** Begin **

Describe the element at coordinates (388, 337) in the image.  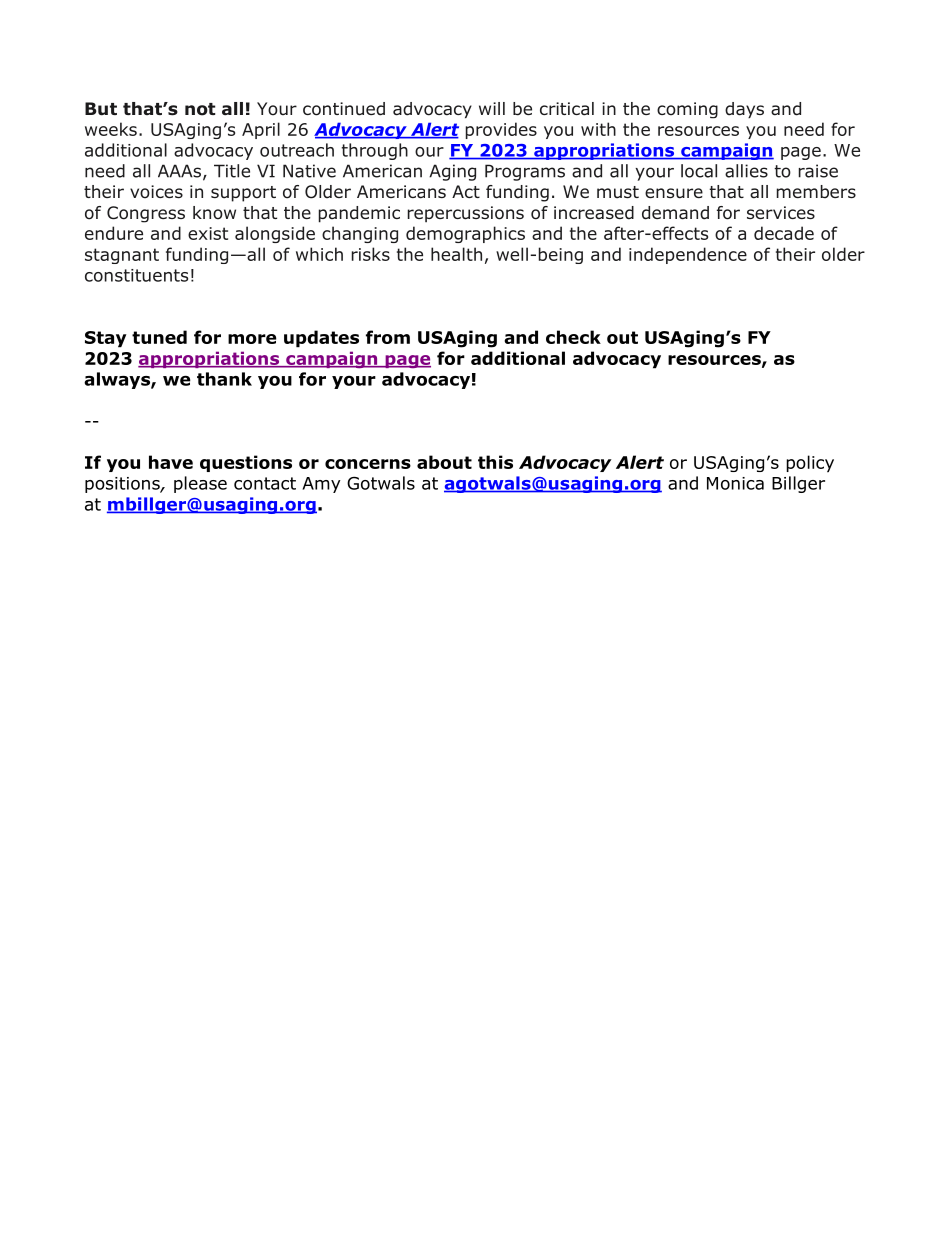
I see `from` at that location.
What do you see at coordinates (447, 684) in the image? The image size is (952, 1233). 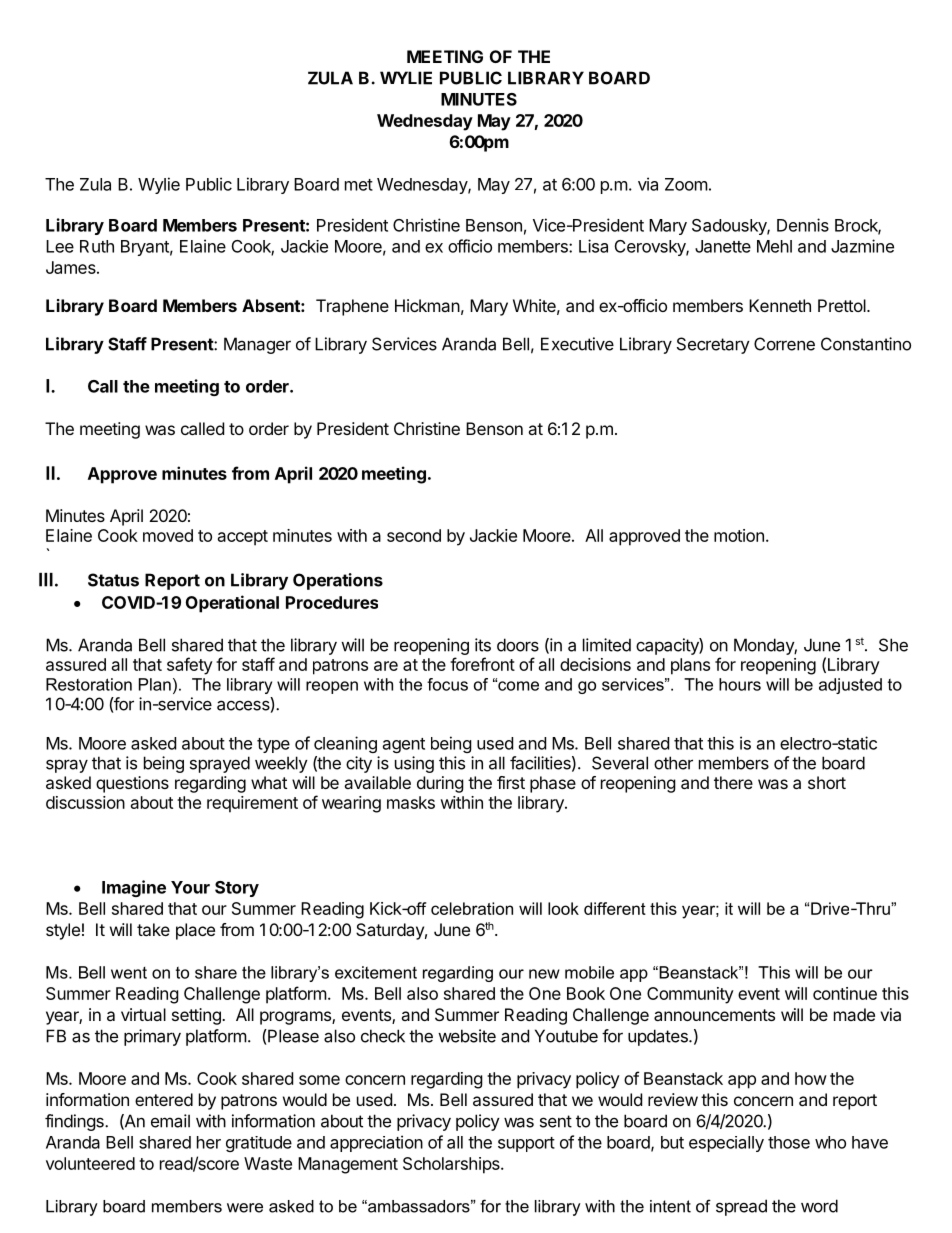 I see `focus` at bounding box center [447, 684].
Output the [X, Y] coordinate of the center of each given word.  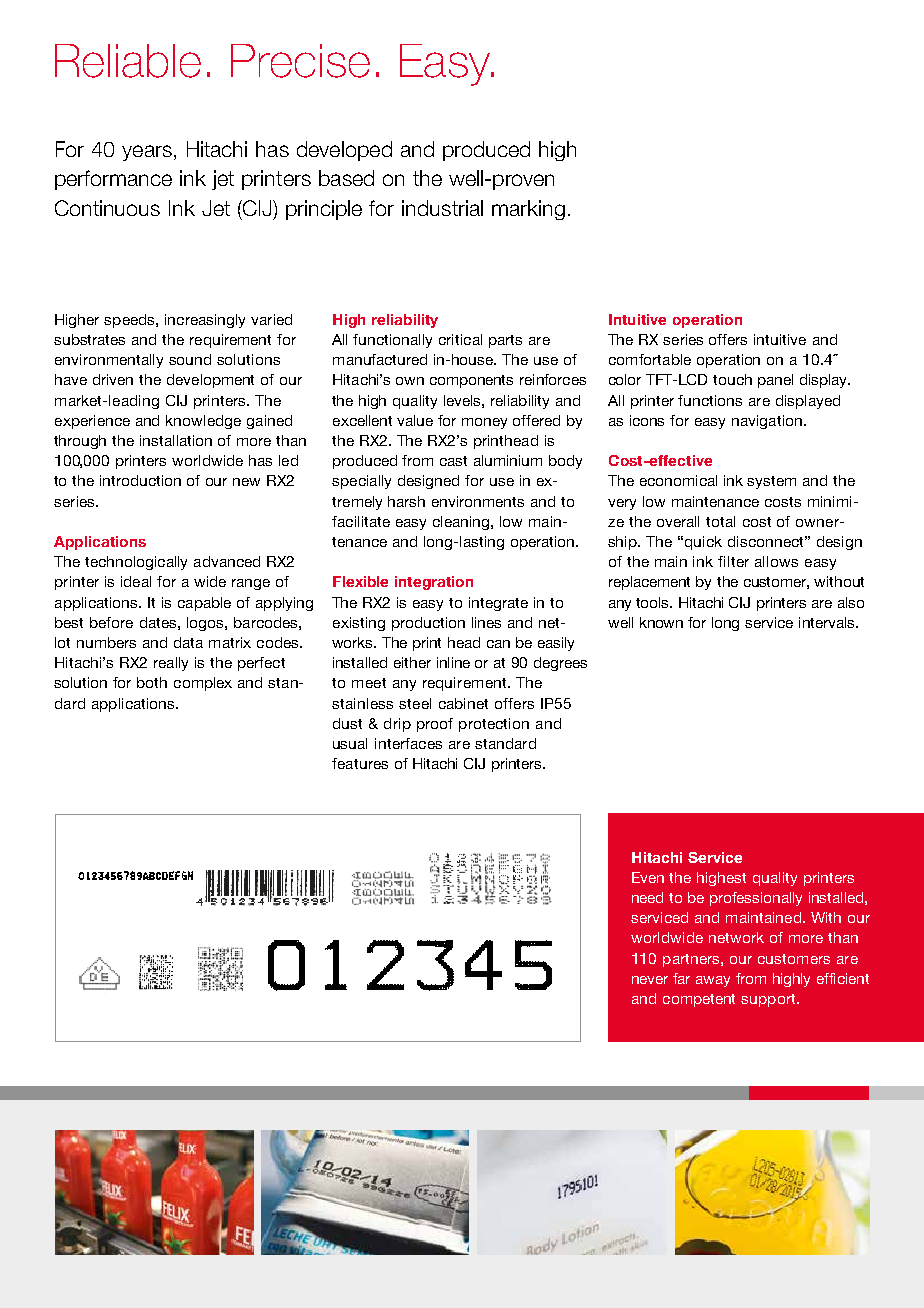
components [471, 381]
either [412, 662]
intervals [828, 622]
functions [710, 400]
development [210, 381]
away [713, 981]
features [360, 763]
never [650, 980]
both [152, 682]
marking [528, 210]
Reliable [128, 61]
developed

** End **

#### [Description of the task]
Scale the data from the line containing "features [360, 763]" through the end of the data, and reproduce only those lines. Keep each word, multiply every coordinate in its answer by 2.55, and round to whole numbers, with halves rounded up.

#### [Written answer]
features [918, 1946]
never [1658, 2499]
both [388, 1739]
marking [1346, 536]
Reliable [326, 156]
developed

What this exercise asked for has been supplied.